USD 10-Year Bond Yield Surges to 5% Based on Powell’s Remarks, Gold Soars Above $1980 per Ounce

‘Additional evidence of persistently above-trend growth, or that tightness in the labour market is no longer easing, could put further progress on inflation at risk and could warrant further tightening of the monetary policy’ said the Federal Reserve (Fed) Chair Jerome Powell at the Economic Club of New York yesterday. September’s 336K NFP read, higher-than-expected set of inflation data at the latest release contrary, a more than 35% surge in US household net worth since 2019 (Survey of Consumer Finances) are among evidence that the US economy is doing just fine.

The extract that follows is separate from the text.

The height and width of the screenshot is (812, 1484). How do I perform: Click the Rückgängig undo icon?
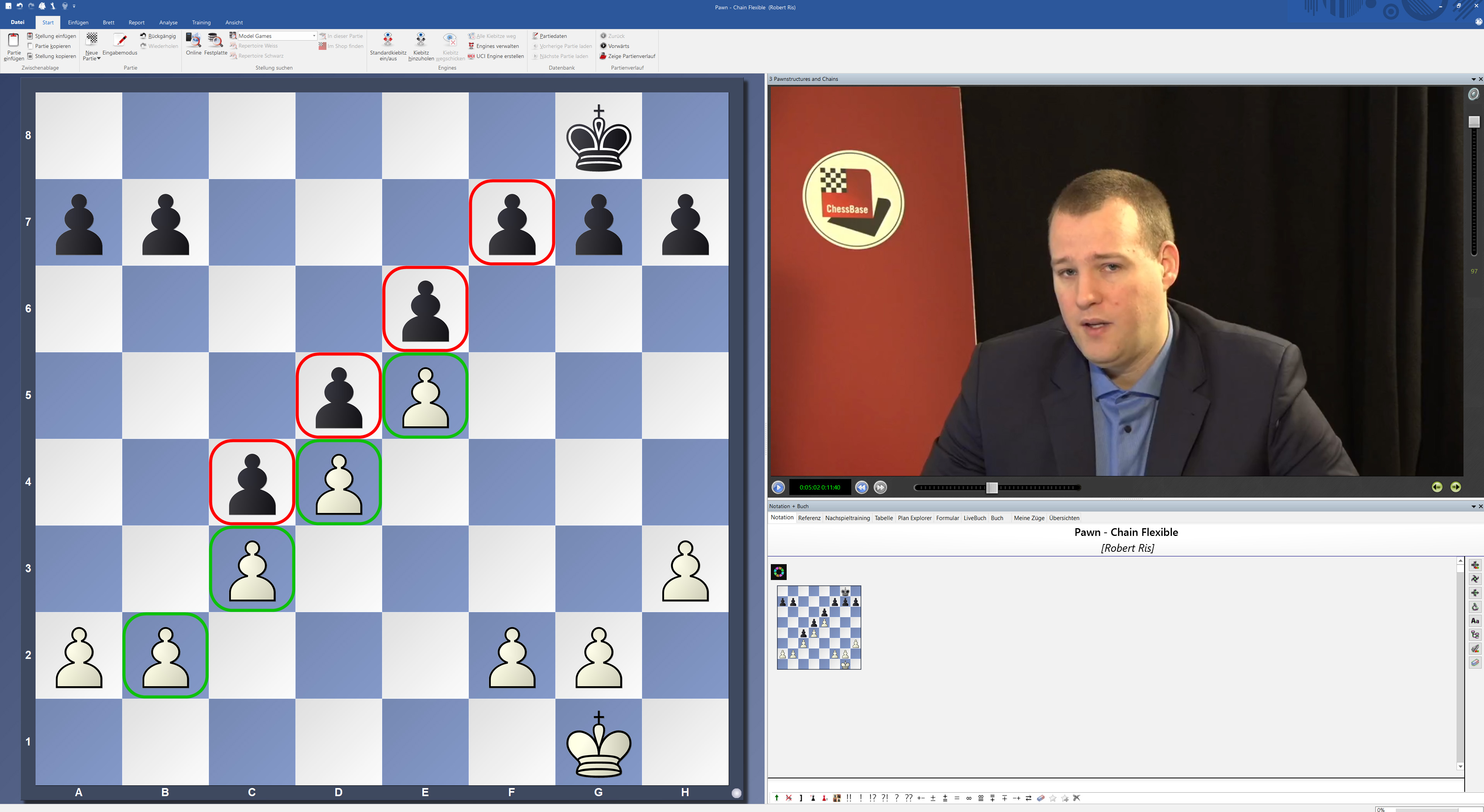pos(143,36)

Of course, the flip side of the story is dirtier. The US national debt is now above $33 trillion and rising and the safety of the US sovereign bonds, especially on the long end of the yield curve, came under scrutiny by global investors. Despite the rising tensions in Gaza, and a swift flight to safety, the US 10-year papers were aggressively sold, and the US 10-year yield hit the 5% mark after rising by around 35bp since Monday.

The selloff could be explained by strong retail sales data – that followed a strong NFP read and a stronger-than-expected inflation data since the month started – which both fueled the hawkish Fed expectations.

While a hawkish Fed means higher rates and the continuation of the QT, the US Treasury issues long-term debt to balance out the amount of short-term bills that it issued earlier this year.

Moreover, the US is now expected to help Israel – and continue to help Ukraine, in a period of swelling fiscal problems.

Whatever it is, the US initial jobless claims yesterday came below the 200K psychological level, and further fueled the selloff. The US 10-year yield at 5% for the first time since 2007. Needless to tell you that this is the first time in my career I have seen the US 10-year yield at this level as I had my Master’s degree in 2010! The US 2-year yield remains steady around 5.15%. The gap between the US 2 and 10-year yield is now narrowing, we haven’t seen recession in the US just yet. Bloomberg’s Simon White writes that there is ‘sufficiently compelling evidence that the US – and the rest of the world – is likely to enjoy a cyclical upswing before the next downturn’. I am less optimistic. The US 10-year yield at 5% will likely boost appetite, if not, expect the stock markets to bear the brunt of the surge in long term yields.

In the FX, the US dollar is surprisingly calm this week; you would expect more movement amid the surge in the US yields. Regardless of surging US yields, safe haven capital flows into gold. The price of an ounce exceeded $1980 this morning, and the purchases should accelerate before the closing bell as investors will seek safety into a weekend that could bring more carnage in the Middle East. Crude oil is above the $90pb level and has more to rise due to fear of supply disruptions in the Middle East. The dollar-yen is uncomfortably stable near the 150 psychological mark, as inflation in Japan came in higher-than-expected but fell to a year low, softening the Bank of Japan (BoJ) hawks’ hands.